Joined by the company's first aerodynamic prototype, the sleek 935 Dynamic.
One of the oldest carmakers in the business, Skoda has been around for 122 years, so it doesn’t come as a surprise the VW-owned marque has a lot to show at the Techno Classica 2017. A very important car in the history of the Czech company would have to be the legendary 130 RS – if ever a car justified the 'Porsche of the East' tag, it's this.
Introduced in 1975, the first RS-badged car from Skoda triumphed in the 1977 Monte Carlo Rally in the 1.3-litre class with Václav Blahna and Lubislav Hlávka. Four years later, it managed to score a victory in the European Touring Car Championship, and throughout the years won multiple races in a variety of major competitions.
At the heart of the rear-wheel-drive coupe was a four-cylinder, 1.3-litre engine delivering 140 horsepower. That was enough Skoda power for a decent top speed of 137 mph.
Production of the RS 130 came to an end in 1981 and it wasn’t until almost two decades later when a new RS was born, with Skoda launching the first-gen Octavia RS in 2000 (called vRS in the UK, because of licensing issues wiht Ford...).
Also at this year’s Techno Classica, Skoda will exhibit the sleek 935 Dynamic originally unveiled at the 1935 Prague Motor Show. It was the brand’s first-ever aerodynamic prototype and it’s the only preserved car in existence today after being thoroughly restored by the company’s own restoration department.

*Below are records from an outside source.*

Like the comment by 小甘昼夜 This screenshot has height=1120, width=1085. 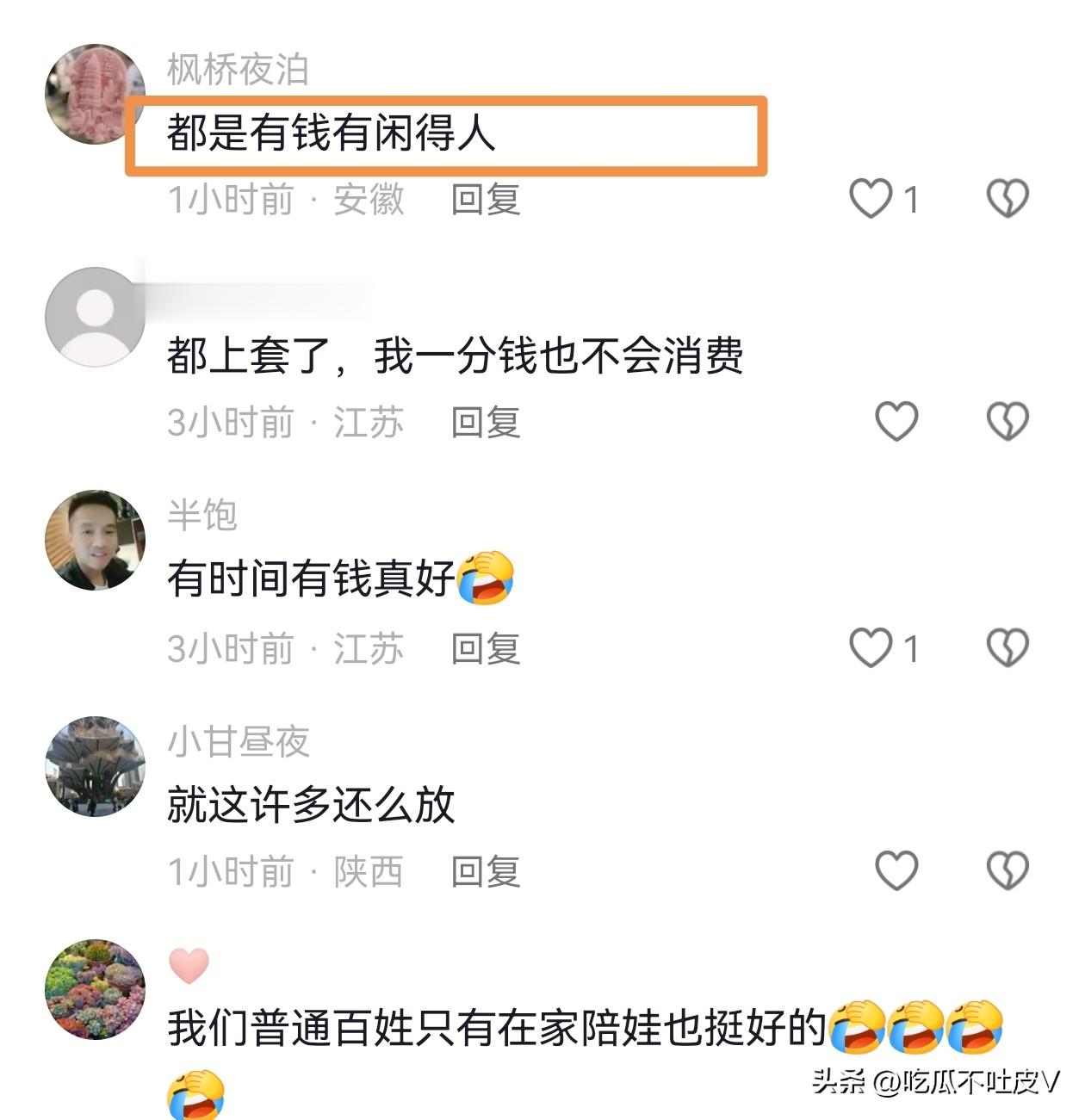pyautogui.click(x=896, y=870)
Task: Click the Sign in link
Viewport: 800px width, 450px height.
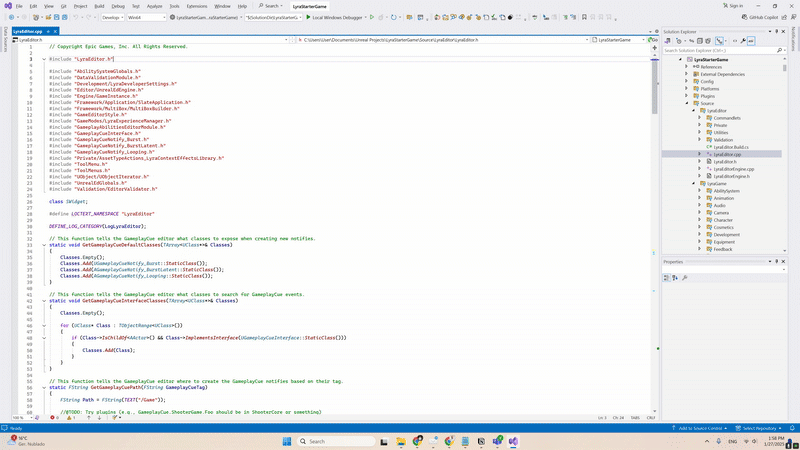Action: 733,6
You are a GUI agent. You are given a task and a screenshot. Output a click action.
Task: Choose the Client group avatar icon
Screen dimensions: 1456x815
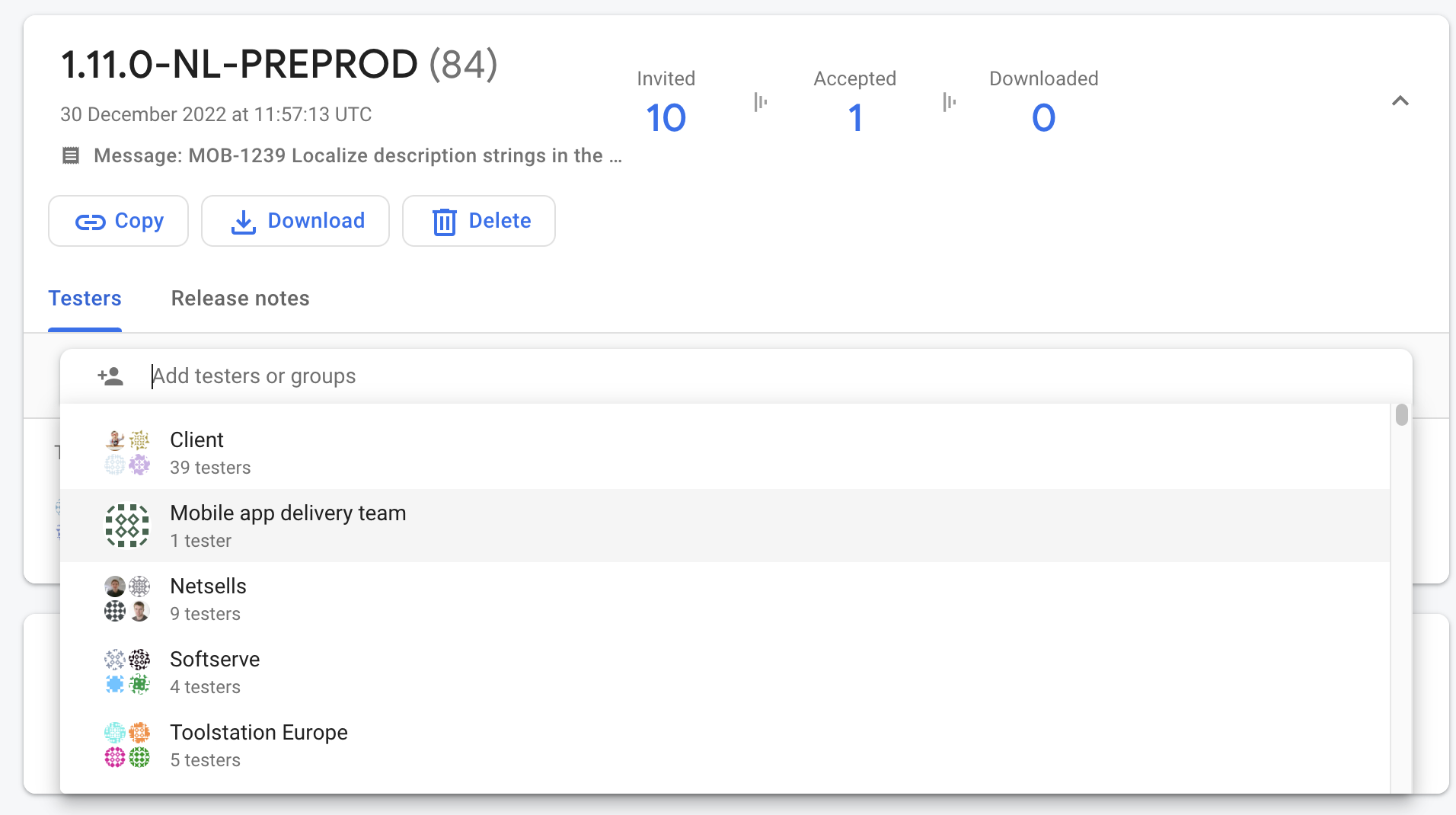click(x=127, y=452)
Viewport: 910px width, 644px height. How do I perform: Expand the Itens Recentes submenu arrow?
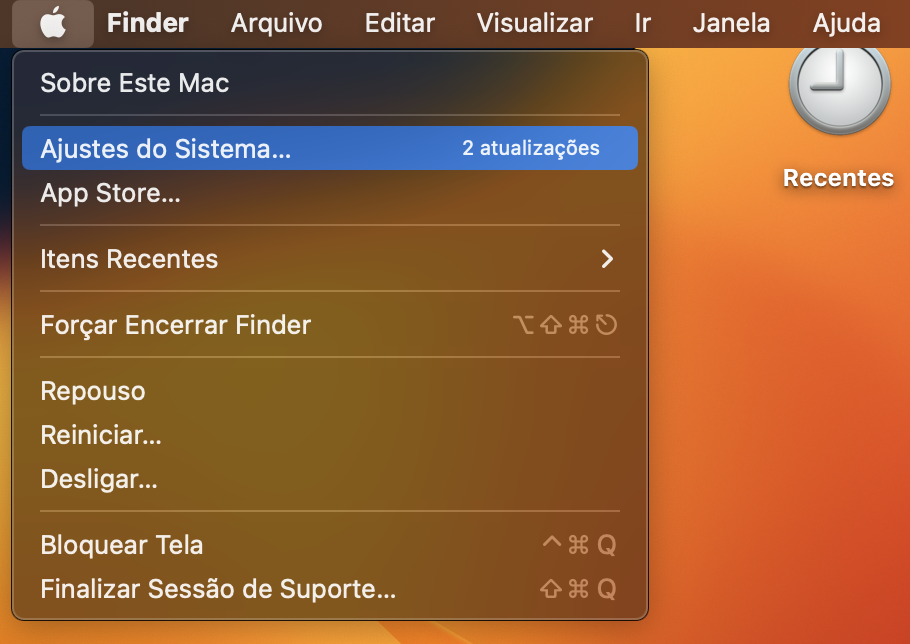606,259
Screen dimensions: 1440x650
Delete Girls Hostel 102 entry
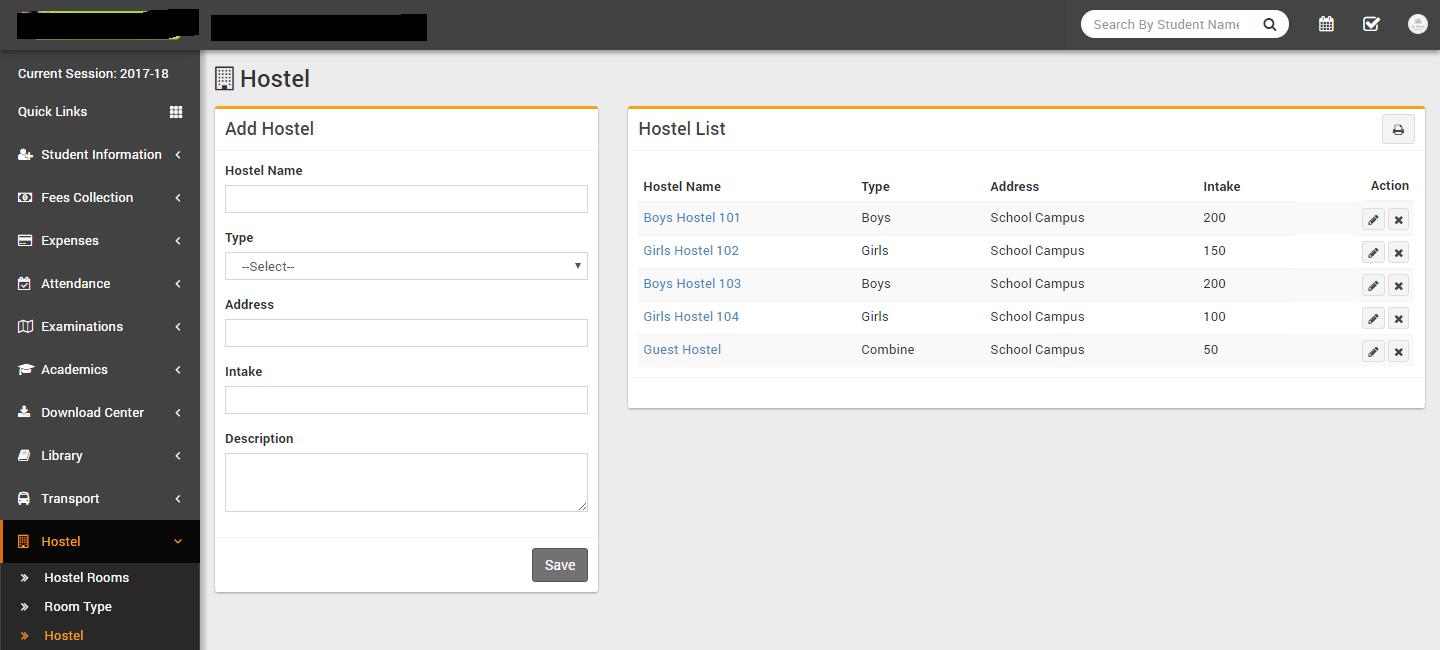click(1398, 253)
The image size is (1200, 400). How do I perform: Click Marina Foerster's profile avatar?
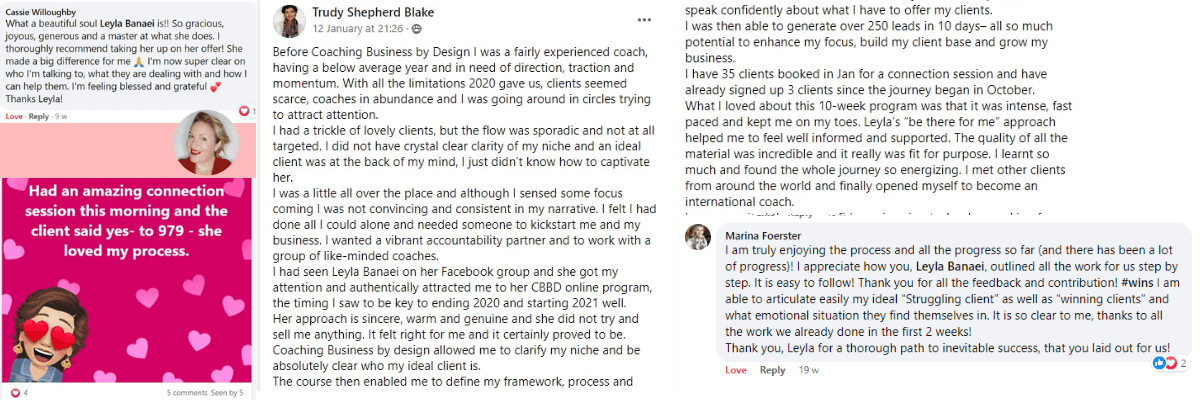(697, 237)
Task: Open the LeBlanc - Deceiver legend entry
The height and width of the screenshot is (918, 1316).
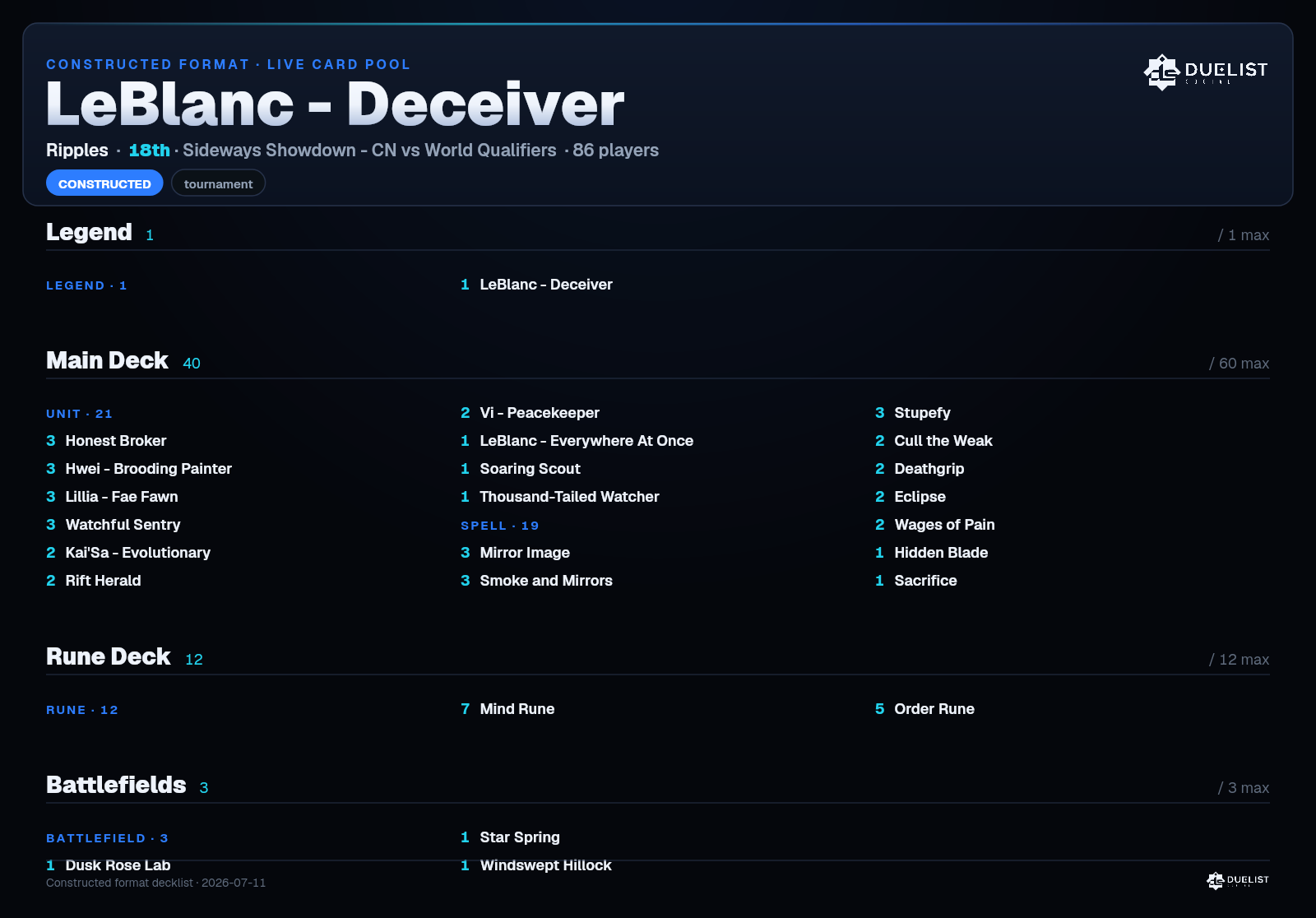Action: point(546,285)
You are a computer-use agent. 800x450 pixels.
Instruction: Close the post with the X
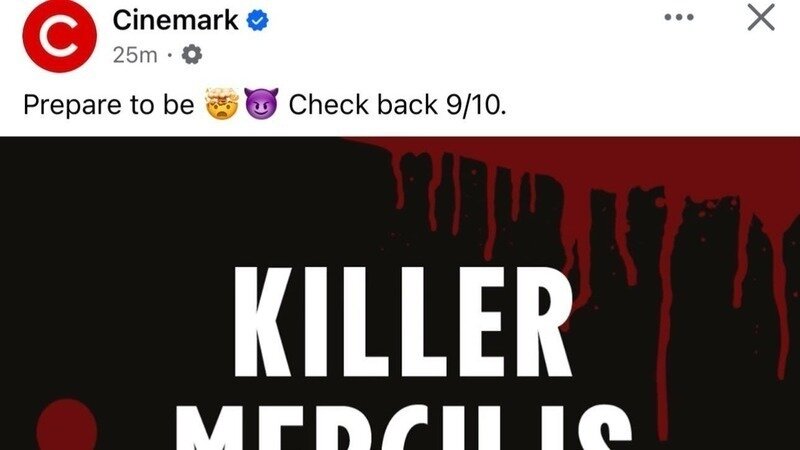pos(761,17)
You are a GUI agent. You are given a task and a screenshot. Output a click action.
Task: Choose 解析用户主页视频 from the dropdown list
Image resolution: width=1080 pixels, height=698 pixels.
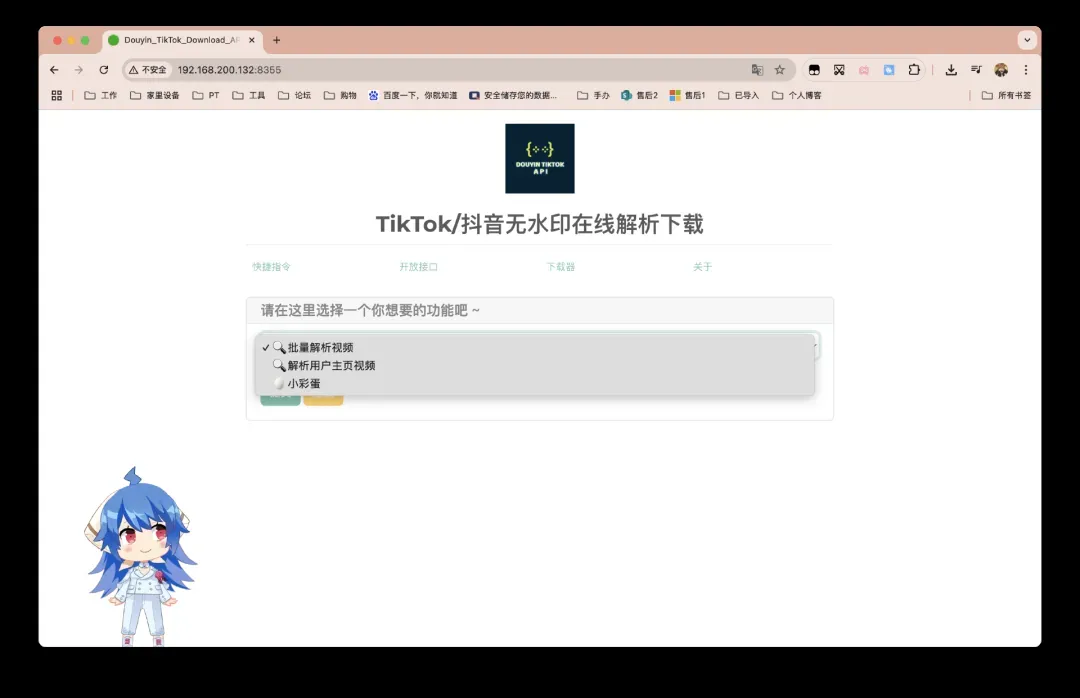click(331, 366)
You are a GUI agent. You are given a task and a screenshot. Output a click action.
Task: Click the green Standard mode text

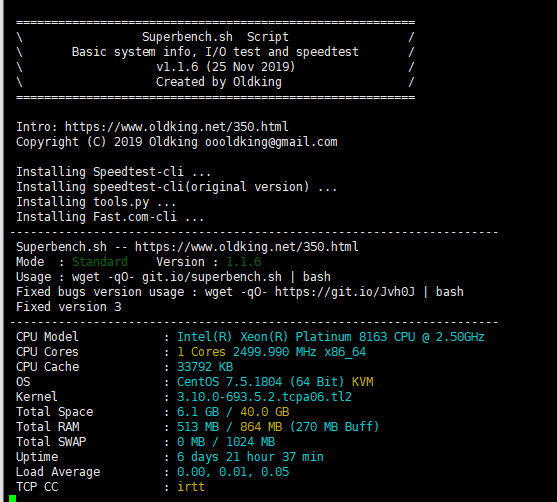click(x=100, y=262)
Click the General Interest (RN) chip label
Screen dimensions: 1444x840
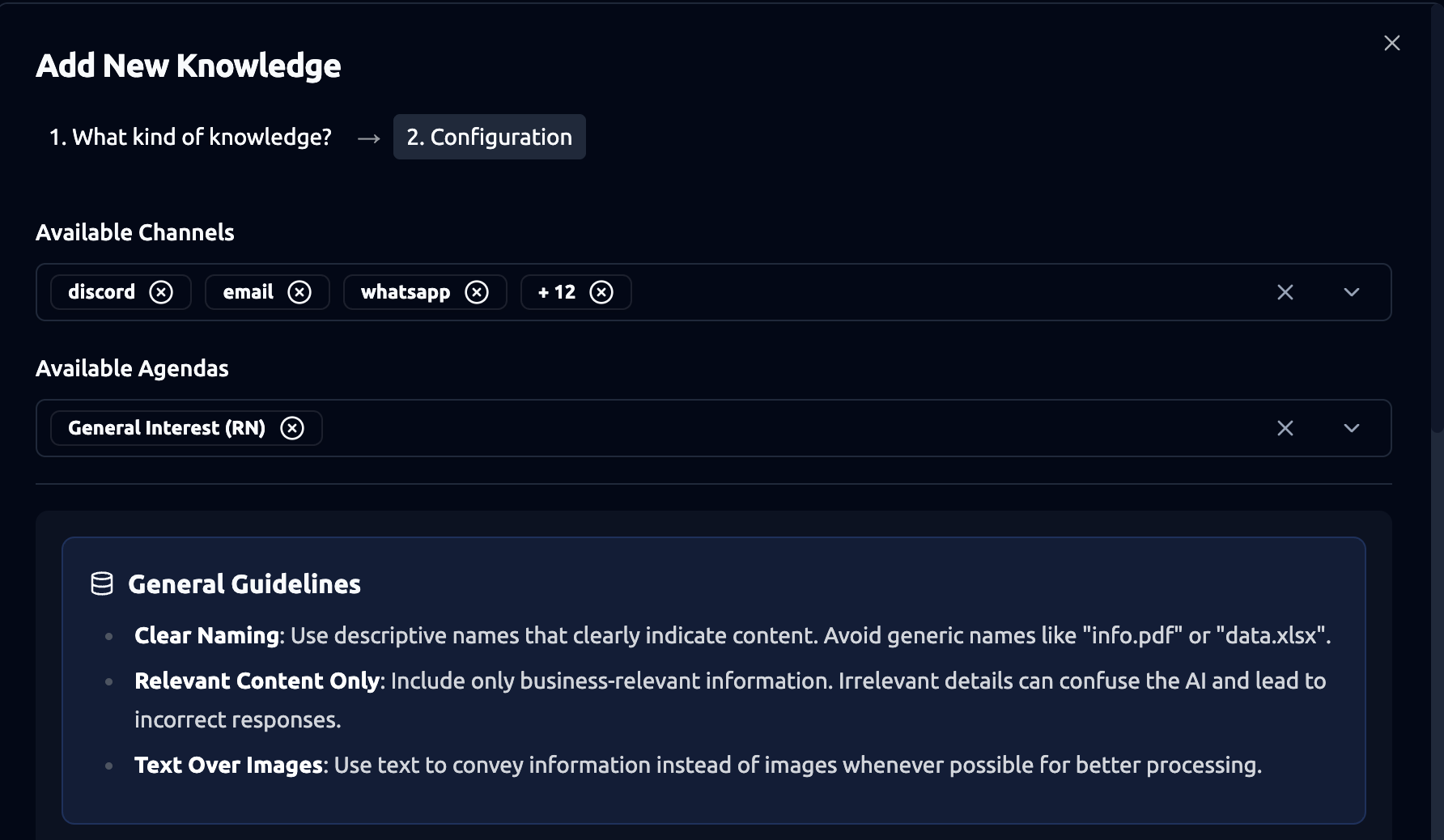tap(167, 428)
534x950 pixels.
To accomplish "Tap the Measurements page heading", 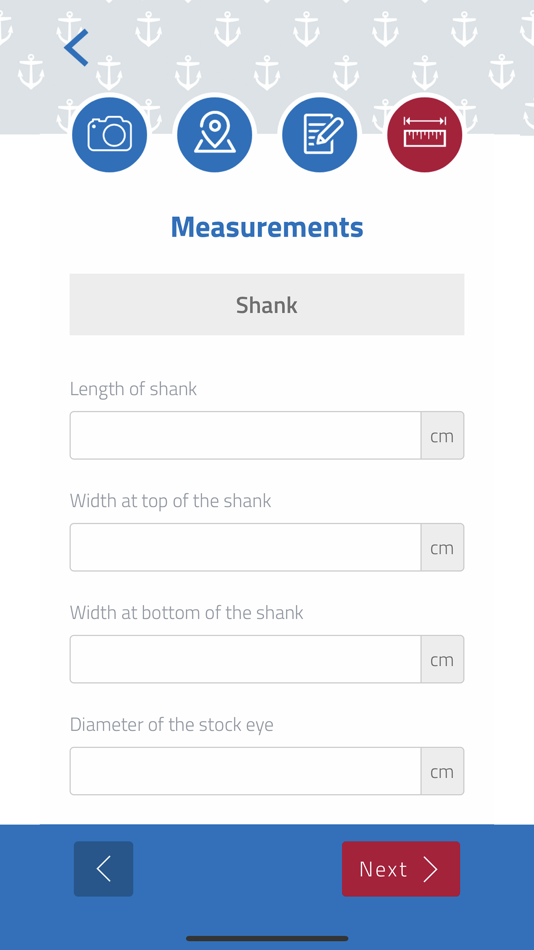I will (x=267, y=227).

Featuring a streamlined body, the curvaceous 935 has the flat, water-cooled boxer engine mounted in front of the rear axle, so it's technically a mid-engine car. The four-cylinder, 2.0-litre is capable of producing 55 hp channelled to the rear wheels via a semi-automatic, four-speed transmission. Thanks to this hardware combo, the teardrop-shaped car was able to reach a top speed of about 87 mph. Skoda’s engineers kept the weight down to a low 1,170 kilograms by using a combination of aluminium and steel in the vehicle’s construction.
Aside from showcasing the 130 RS and the 935 Dynamic, Skoda will also exhibit the Popular Monte Carlo in coupe and cabriolet body styles as well as the rare Rapid Dalnice of which only 110 units were ever made. Lastly, the Favorit is going to celebrate its 30th anniversary at the event and Skoda say it’s a car that “paved way for one of most fruitful partnerships in automotive history”. The company is obviously referring to the fact the Favorit was the first Skoda to benefit from Volkswagen engineering following the takeover in the early 1990s.